Jared Kushner, his son-in-law and senior adviser who has seized control of some aspects of the government’s coronavirus response, reassured Trump that aides would correct his misstatement, four administration officials said, and they scrambled to do just that. The president also told staffers to make sure other countries did not believe trade would be affected, and even sent a cleanup tweet of his own: ‘The restriction stops people not goods,’ he wrote.

Other administration officials rushed to alert the public that U.S. citizens would be exempt from the travel ban, after scores of Americans, upon digesting Trump’s speech, phoned government offices and raced to airports in Europe out of concern that they would not be able to fly home.

Trump’s 10-minute Oval Office address Wednesday night reflected not only his handling of the coronavirus crisis but, in some ways, much of his presidency. It was riddled with errors, nationalist and xenophobic in tone, limited in its empathy, and boastful of both his own decisions and the supremacy of the nation he leads.

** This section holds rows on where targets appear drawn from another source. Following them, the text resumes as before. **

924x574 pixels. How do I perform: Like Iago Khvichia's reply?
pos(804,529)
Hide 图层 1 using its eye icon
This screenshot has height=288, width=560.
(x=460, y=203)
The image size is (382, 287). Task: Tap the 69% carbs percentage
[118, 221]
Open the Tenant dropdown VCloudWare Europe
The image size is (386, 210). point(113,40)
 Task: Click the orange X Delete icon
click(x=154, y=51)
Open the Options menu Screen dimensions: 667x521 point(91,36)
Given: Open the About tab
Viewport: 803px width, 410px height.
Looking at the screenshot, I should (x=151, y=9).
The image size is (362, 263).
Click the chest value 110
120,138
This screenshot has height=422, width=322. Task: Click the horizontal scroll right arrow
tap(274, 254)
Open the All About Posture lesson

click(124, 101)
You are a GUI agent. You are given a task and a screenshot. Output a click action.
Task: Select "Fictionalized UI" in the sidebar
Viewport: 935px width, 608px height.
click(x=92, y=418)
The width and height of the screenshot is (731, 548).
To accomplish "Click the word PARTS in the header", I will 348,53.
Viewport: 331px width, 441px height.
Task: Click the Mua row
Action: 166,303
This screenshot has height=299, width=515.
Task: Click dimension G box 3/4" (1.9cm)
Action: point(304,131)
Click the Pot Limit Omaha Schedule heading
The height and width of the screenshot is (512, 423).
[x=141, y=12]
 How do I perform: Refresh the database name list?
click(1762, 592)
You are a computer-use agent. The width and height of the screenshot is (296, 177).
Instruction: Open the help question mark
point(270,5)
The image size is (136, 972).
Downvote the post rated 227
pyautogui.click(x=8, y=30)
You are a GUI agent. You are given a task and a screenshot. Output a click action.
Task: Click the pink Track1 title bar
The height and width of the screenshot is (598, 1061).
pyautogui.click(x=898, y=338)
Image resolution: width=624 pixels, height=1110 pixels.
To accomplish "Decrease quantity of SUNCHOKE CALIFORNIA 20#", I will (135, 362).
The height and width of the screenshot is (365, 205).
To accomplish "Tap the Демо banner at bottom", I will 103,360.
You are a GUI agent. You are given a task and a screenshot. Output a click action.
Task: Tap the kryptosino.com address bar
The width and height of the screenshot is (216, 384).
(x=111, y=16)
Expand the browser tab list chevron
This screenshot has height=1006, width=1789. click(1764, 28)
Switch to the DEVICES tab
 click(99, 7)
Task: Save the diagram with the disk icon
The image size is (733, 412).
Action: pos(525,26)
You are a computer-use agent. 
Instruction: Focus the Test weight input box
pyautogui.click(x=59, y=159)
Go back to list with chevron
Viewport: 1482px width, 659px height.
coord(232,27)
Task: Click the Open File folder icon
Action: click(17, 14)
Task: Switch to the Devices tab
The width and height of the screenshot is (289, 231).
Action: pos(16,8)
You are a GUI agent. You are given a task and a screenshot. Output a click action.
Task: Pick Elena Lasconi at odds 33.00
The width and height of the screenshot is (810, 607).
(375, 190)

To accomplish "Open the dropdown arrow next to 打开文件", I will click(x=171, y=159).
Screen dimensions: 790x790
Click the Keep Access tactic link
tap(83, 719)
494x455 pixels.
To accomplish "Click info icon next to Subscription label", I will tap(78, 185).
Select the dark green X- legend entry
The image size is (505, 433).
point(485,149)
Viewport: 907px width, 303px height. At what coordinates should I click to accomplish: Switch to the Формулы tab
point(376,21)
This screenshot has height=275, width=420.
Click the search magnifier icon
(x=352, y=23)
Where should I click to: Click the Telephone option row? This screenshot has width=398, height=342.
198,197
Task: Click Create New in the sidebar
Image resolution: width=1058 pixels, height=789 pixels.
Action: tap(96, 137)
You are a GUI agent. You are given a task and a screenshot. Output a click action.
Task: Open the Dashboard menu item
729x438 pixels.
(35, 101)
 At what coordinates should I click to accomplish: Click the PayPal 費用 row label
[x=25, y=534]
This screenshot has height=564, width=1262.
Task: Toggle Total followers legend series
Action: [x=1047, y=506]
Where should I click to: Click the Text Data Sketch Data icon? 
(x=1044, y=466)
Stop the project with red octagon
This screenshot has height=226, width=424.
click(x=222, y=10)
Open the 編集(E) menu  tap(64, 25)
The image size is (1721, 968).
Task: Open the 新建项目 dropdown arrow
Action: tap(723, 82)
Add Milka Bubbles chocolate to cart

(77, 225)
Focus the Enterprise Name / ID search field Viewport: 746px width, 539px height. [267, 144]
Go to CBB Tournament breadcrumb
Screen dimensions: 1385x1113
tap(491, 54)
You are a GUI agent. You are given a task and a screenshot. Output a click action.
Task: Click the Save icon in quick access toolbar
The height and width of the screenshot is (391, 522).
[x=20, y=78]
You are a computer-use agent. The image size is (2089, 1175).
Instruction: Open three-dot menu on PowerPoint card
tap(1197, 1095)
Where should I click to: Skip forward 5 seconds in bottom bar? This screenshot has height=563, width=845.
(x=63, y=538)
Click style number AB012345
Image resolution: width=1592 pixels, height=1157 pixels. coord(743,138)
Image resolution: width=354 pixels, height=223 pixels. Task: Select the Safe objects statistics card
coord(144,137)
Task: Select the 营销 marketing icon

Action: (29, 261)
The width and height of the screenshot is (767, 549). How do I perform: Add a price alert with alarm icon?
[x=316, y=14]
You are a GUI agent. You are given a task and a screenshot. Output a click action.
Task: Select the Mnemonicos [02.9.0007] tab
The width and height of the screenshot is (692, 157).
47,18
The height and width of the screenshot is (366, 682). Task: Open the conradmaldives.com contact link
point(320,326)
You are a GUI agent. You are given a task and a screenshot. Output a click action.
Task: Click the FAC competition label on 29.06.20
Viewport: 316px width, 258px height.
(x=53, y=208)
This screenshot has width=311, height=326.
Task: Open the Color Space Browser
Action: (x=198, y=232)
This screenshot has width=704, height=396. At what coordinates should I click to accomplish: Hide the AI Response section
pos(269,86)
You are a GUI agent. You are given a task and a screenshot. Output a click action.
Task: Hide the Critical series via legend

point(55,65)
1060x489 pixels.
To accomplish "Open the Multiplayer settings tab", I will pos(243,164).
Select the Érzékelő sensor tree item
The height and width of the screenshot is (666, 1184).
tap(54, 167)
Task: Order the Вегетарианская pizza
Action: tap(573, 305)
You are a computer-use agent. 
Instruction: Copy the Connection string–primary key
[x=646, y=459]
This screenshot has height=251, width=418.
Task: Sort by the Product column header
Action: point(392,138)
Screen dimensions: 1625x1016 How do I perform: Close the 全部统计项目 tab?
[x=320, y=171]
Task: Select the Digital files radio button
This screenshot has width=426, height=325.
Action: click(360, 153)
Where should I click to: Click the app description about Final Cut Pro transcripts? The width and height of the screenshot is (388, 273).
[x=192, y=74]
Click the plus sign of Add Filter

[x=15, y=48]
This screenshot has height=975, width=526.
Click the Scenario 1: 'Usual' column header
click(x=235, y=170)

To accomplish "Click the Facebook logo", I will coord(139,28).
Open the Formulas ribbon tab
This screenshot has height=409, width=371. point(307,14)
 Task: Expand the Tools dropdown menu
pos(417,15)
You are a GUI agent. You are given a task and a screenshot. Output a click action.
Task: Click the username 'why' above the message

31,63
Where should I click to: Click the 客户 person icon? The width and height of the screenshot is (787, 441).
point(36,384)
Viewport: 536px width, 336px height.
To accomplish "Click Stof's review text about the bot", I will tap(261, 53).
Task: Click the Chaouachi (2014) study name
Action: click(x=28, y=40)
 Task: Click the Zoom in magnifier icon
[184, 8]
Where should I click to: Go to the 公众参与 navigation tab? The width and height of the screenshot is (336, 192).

Futures for the Dow Jones industrial average fell in real time with virtually each word Trump uttered, signaling a lack of confidence among investors that he had control of the crisis and previewing another bloodbath once the markets opened Thursday morning.

Trump – who believed that by giving the speech he would appear in command and that his remarks would reassure financial markets and the country – was in ‘an unusually foul mood’ and sounded at times ‘apoplectic’ on Thursday as he watched stocks tumble and digested widespread criticism of his speech, according to a former senior administration official briefed on his private conversations.

This official, like many others interviewed for this story, spoke on the condition of anonymity to share sensitive information or make candid assessments.

Ben Rhodes, who served as a senior White House aide and helped former president Barack Obama script and manage his responses to numerous crises, predicted that Wednesday night’s address will stand as ‘the moment people associate with the fact that Donald Trump failed the biggest test of his presidency.’

‘I think we’ll look back on this as a defining moment of the Trump presidency because it speaks to larger concerns that people already had about Trump – that he can’t tell the truth, that he doesn’t value expertise, that he doesn’t take the presidency seriously enough,’ Rhodes said.”